Human Rights Watch’s Unfinished Business
JERUSALEM – The belated “resignation” of Marc Garlasco, who held the position of senior military analyst at Human Rights Watch, underscores HRW’s lack of credibility and the need for a thorough investigation.
Since Garlasco was revealed to be an avid collector of Nazi memorabilia in September 2009, NGO Monitor had repeatedly called for an independent examination of HRW’s policies and hiring practices.
“Although Garlasco no longer works with HRW, the organization’s reliance on his supposed ‘military expertise’ raises alarming questions about the credibility of its activities, and the Goldstone report, which relied heavily on HRW’s claims,” said Gerald Steinberg, president of NGO Monitor. “HRW’s problems go far deeper than the Garlasco case.”

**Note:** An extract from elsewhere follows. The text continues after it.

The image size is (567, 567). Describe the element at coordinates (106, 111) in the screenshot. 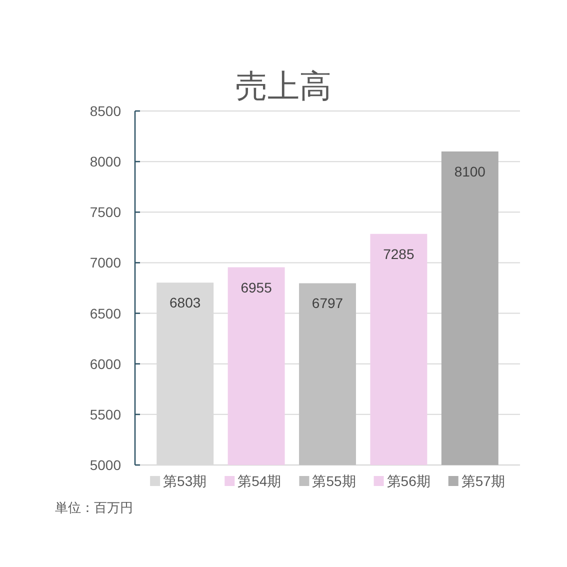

Steinberg noted that Garlasco co-authored numerous HRW reports alleging “Israeli war crimes” during the 2009 Gaza war, and if these publications are shown to be based on inaccurate, false, or biased claims, both HRW and Goldstone, who was on HRW’s board, should issue retractions. Since 2004, Garlasco was involved in many of HRW’s reports condemning Israel, including on the “Gaza beach incident” and the 2006 Lebanon war, each of which needs to be investigated or withdrawn, Steinberg said.
NGO Monitor urges HRW to mount an independent investigation focusing on the relationship between Garlasco and its Middle East and North Africa division. MENA heads Joe Stork and Sarah Leah Whitson – who were both active in anti-Israel campaigning prior to joining HRW – appear to have worked closely with Garlasco. This relationship, under the leadership of Executive Director Kenneth Roth, may have propelled HRW’s highly disproportionate focus on Israel, as documented by NGO Monitor and by HRW founder Robert Bernstein.
“As James Hoge Jr. prepares to chair HRW’s board, his first priority should be launching an independent investigation of this human rights superpower, particularly of its Middle East and North Africa division,” said Steinberg.